The impact of a maliciously constructed response can be magnified if it is cached either by a web cache used by multiple users or even the browser cache of a single user. If a response is cached in a shared web cache, such as those commonly found in proxy servers, then all users of that cache will continue receive the malicious content until the cache entry is purged. Similarly, if the response is cached in the browser of an individual user, then that user will continue to receive the malicious content until the cache entry is purged, although only the user of the local browser instance will be affected.
To successfully carry out such an attack we shall do the following:
- Find the vulnerable service code, which allows us to fill the HTTP header field with many headers.

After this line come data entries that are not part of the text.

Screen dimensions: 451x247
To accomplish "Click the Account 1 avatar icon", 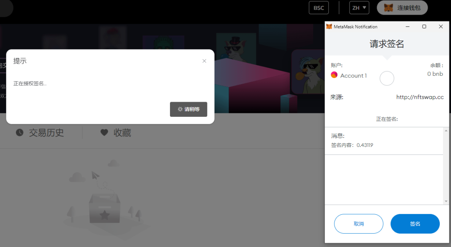I will pos(334,75).
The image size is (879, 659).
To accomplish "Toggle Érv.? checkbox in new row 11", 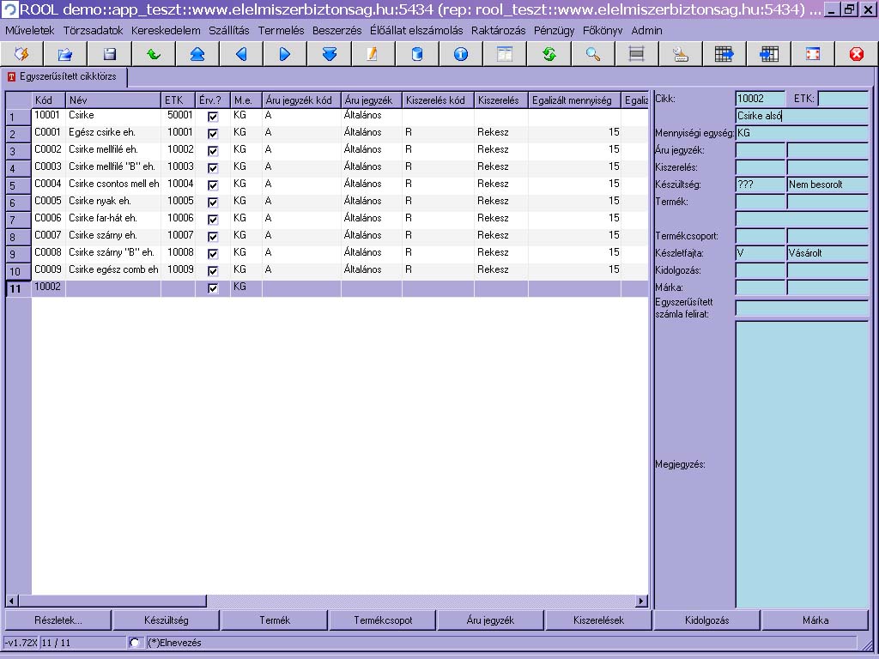I will 213,288.
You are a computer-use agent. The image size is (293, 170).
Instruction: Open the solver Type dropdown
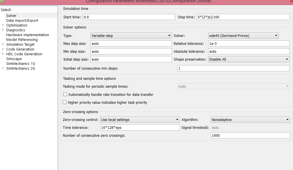coord(131,36)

- Force the cache server to flush its actual cache for the content, which we want be cached by the servers.
- Send specially crafted request created by the attacker, which will be stored in cache.
- Send the next request. The previously injected content stored in cache, will be the response to this request.
Described attack is rather difficult to carry out in the real environment. The list of conditions is long and hard to accomplish by the attacker. However it's easier to use this technique than Cross-User Defacement.
Cache Poisoning attack is possible because of HTTP_Response_Splitting and flaws in the web application. It is crucial from the attacker's point of view that the application allows for filling the header field with more than one header using CR (Carrige Return) and LF (Line Feed) characters.